→ **Vorliegender Text**
☆ ☆ ☆ ☆
Aber auch das bloße Mitteilungsbedürfnis sei für viele Besucher wichtig erzählt Busch weiter. Wie bei Marc, der heute vorbeikommt. Er ist 34, fährt Geldtransporte und kommt extra aus Niedersachsen, um Busch seine Geschichte zu erzählen.
Darin geht es für Marc um die Frage, was wirklich wichtig ist im Leben. Das hat Marc - zumindest für sich - vor einem Jahr herausgefunden. Seit dem weiß er, dass er sich für andere engagieren möchte und damit glücklich wird.
"Am 7.12.2017 habe ich zum ersten Mal einem unbekannten Menschen eine Freude gemacht! Es war ein Hinz & Kuntz-Verkäufer. Ich bin zur Würstchenbude, habe zwei Euro auf den Tisch gelegt und gesagt: Eine Wurst bitte für den Herrn da hinten!"
☆ ☆ ☆ ☆
→ **Datenteil**
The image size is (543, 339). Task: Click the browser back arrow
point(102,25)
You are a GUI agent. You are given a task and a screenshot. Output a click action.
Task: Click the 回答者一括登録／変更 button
☆ ☆ ☆ ☆
→ **Aufgaben zur Übung**
1. Erklären Sie in ein bis drei Sätzen anhand des Textes über Marc, warum er extra aus Niedersachsen anreist.
2. Setzen Sie den Text über Marc nach seinem letzten Satz fort.

→ **Ergebnisse je Aufgabe**
1. Marc kommt extra aus Niedersachsen, um Busch seine Geschichte zu erzählen. Er dient damit als Beispiel dafür, dass für viele Besucher schon das bloße Mitteilungsbedürfnis wichtig ist.

2.
Und auch die Idee, Teil eines Buches zu werden - was ebenfalls auf einem Zettel am Kiosk zu lesen ist - scheint attraktiv zu sein. Iwan, der Mann, der demnächst im CERN anfängt, wollte seine Geschichte beispielsweise deshalb hier erzählen.
Ob Busch die Mindestmietzeit bis Mai durchhält, weiß er noch nicht – er habe jetzt schon das Bedürfnis, die vielen Geschichten zu sortieren, sagt er. Hier im Kiosk kommt er dazu jedenfalls nicht.